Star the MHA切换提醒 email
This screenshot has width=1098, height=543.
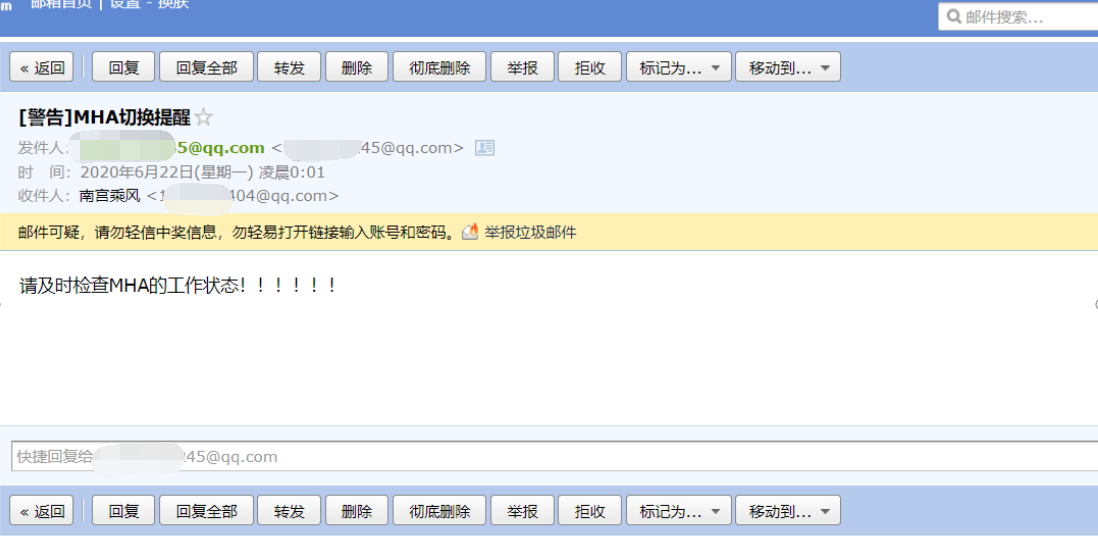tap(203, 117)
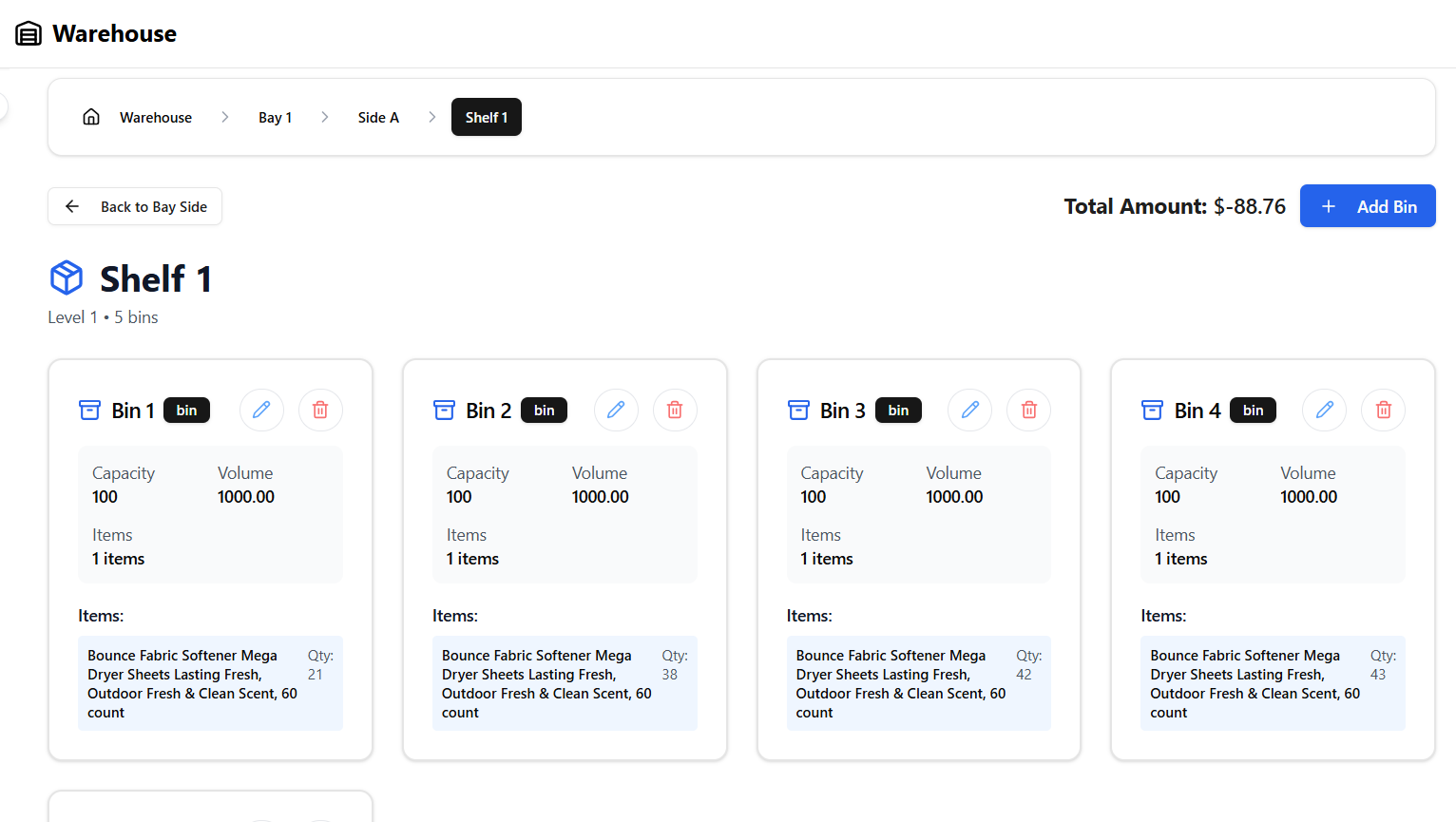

----------

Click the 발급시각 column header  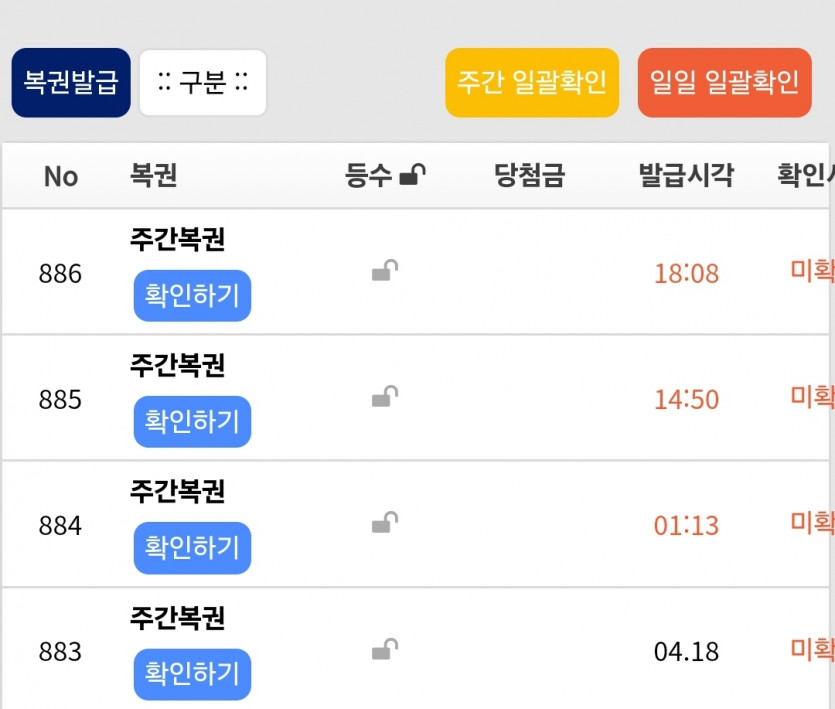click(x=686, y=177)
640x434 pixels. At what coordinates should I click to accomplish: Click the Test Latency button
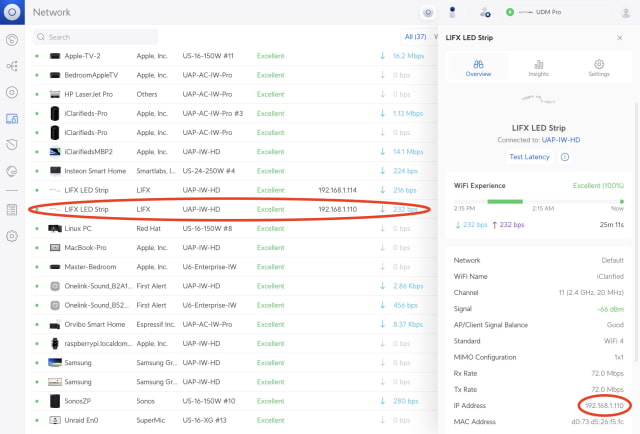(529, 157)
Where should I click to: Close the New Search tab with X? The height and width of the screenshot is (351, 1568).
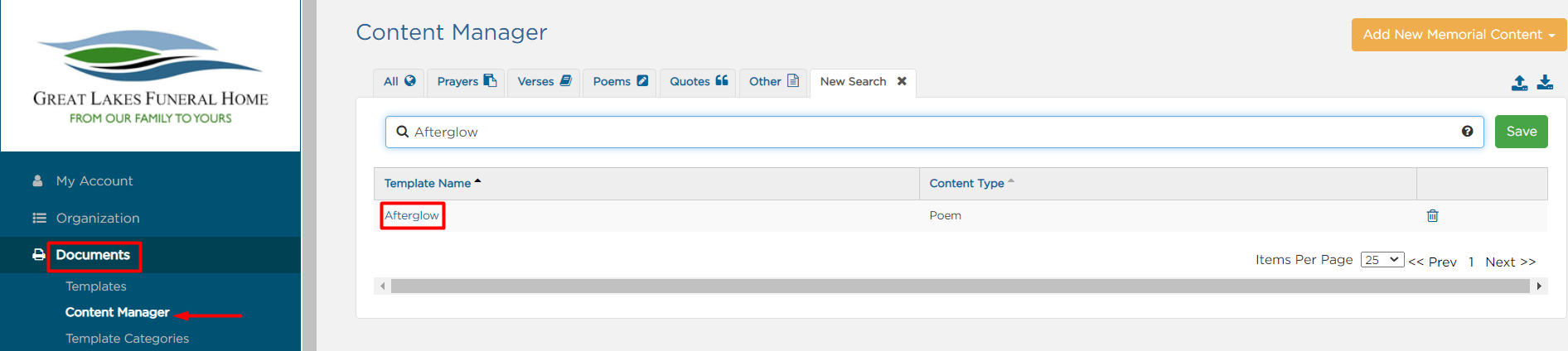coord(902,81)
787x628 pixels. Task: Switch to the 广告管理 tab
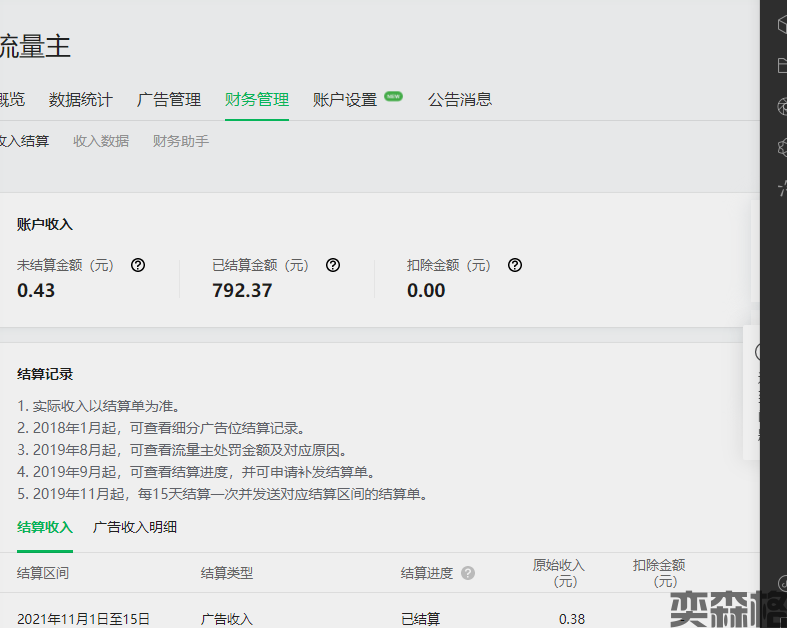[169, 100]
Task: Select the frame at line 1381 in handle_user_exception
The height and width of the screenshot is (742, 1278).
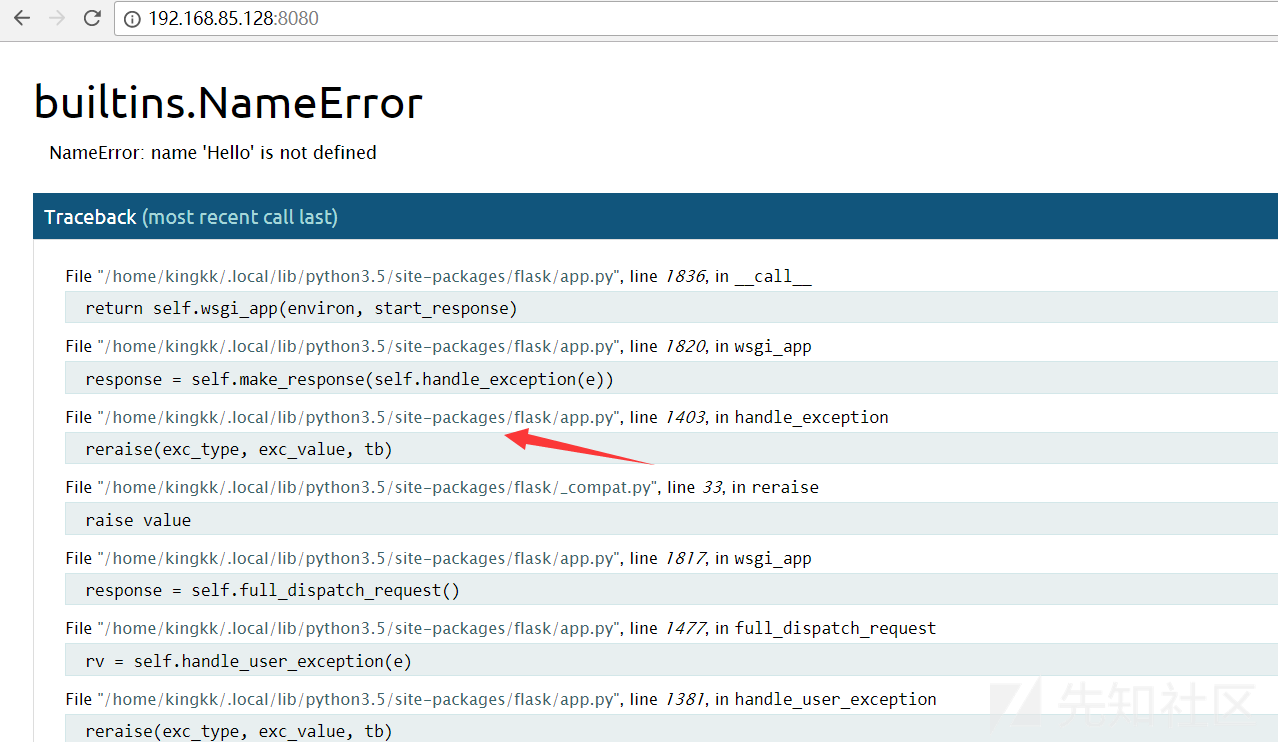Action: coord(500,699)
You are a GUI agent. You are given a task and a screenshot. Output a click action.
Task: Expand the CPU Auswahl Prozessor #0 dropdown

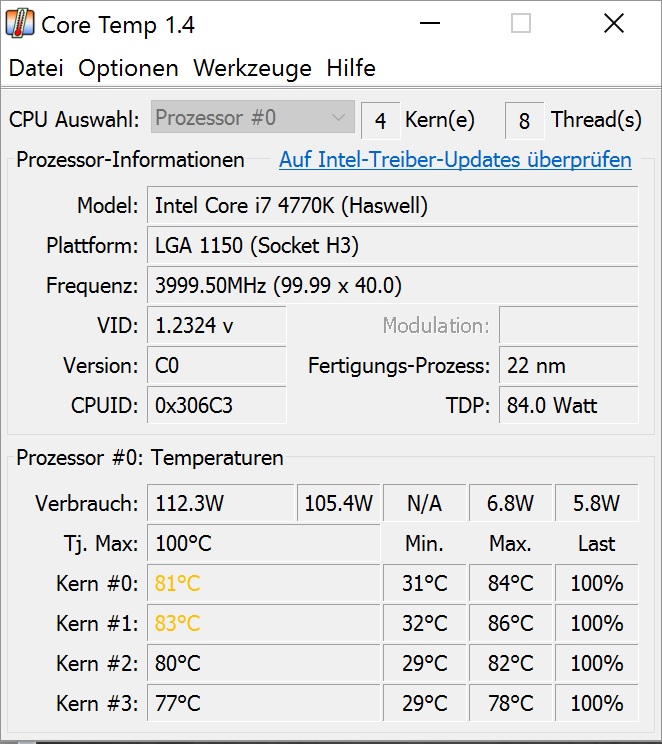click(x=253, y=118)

----------

(What needs to be done): The lines to copy exactly start with the line above that has "787x628 pixels. Task: Switch to the 广告管理 tab" and go on through the line that has "You are a GUI"; please include both, add nothing else, and omit the pictures.

(Exercise answer):
787x628 pixels. Task: Switch to the 广告管理 tab
[169, 100]
Task: Select the frame at line 1381 in handle_user_exception
The height and width of the screenshot is (742, 1278).
Action: coord(500,699)
You are a GUI agent. You are given a task and a screenshot. Output a click action.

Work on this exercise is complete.